A l’occasion de votre élection à la présidence de la République algérienne, je vous adresse mes félicitations. Cette indépendance algérienne, nous l’avons voulue et aidée » (Message de Charles de Gaulle à Ben Bella, le 4 septembre 1963)
« Lorsque la pierre tombale de l’Algerie Française aura été scellée par la volonté acharnée d’un homme épaulé par la lâcheté de tout un peuple, je n’abandonnerai jamais l’idée de pouvoir débarrasser mon pays du personnage qui a corrompu l’âme de la France » (Colonel Antoine Argoud)

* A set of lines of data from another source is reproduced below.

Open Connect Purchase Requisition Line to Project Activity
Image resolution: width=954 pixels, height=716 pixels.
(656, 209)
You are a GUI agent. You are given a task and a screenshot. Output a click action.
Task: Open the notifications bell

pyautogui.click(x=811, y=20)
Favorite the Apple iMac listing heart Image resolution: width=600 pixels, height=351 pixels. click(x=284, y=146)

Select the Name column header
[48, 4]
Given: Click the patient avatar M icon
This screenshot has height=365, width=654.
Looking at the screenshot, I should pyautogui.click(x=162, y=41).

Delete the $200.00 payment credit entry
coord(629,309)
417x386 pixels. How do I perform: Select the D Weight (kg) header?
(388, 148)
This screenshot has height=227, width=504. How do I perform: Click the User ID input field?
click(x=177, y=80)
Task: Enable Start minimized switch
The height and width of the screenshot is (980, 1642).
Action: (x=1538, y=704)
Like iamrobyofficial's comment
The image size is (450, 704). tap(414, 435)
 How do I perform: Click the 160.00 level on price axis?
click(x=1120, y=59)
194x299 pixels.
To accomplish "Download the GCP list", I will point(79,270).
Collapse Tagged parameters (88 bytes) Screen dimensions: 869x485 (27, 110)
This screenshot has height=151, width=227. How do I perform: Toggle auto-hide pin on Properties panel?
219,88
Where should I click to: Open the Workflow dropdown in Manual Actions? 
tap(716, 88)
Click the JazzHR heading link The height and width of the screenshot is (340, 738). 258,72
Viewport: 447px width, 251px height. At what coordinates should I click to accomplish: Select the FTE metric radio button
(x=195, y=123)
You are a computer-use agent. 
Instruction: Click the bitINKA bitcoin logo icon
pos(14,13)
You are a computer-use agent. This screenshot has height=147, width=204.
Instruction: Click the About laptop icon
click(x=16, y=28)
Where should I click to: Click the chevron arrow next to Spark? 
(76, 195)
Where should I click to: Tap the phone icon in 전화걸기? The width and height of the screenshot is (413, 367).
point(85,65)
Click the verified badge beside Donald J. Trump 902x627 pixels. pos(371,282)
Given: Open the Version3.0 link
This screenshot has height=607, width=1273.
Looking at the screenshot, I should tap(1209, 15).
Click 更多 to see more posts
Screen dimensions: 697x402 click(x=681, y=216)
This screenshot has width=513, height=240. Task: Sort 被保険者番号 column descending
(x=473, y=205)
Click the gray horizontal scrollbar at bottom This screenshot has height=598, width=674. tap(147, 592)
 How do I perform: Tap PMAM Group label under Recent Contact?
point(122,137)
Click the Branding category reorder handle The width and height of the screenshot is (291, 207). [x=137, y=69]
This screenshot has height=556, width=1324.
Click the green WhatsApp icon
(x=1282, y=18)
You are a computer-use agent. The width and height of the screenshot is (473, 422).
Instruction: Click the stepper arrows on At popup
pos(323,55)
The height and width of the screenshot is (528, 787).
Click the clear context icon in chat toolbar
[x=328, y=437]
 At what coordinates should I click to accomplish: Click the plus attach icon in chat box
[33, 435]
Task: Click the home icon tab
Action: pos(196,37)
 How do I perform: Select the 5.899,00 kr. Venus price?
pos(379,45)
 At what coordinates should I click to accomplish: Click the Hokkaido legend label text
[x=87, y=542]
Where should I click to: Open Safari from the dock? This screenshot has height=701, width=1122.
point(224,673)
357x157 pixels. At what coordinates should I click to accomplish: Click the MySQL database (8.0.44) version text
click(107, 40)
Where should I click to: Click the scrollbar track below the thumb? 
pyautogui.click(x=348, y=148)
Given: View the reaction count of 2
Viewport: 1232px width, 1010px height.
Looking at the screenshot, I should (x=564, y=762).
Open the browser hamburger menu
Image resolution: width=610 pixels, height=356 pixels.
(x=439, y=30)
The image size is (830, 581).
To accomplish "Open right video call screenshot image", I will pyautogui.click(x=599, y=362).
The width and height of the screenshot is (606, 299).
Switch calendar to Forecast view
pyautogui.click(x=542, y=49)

Ces mots du brillant officier que fut le Colonel Argoud ne cessent, depuis des années, de résonner à ma mémoire et je console mon amertume en me disant que s’il existe vraiment une justice, de Gaulle devrait aujourd’hui s’y trouver. En effet, mon éducation chrétienne m’incite à penser que toute œuvre humaine passe en revue devant Dieu pour être classée comme acte de fidélité ou comme acte d’infidélité. En face de chaque nom, dans les registres du ciel, sont couchés avec une redoutable exactitude toute action mauvaise, tout despotisme, toute trahison, tout parjure et la loi de Dieu sera sans appel pour ceux qui auront contrevenu à ses commandements. Par conséquent, si le paradis est accordée à De Gaulle, alors il n’y a plus de raison de craindre la Justice Divine… tout le monde y aura accès… et cela ne se peut !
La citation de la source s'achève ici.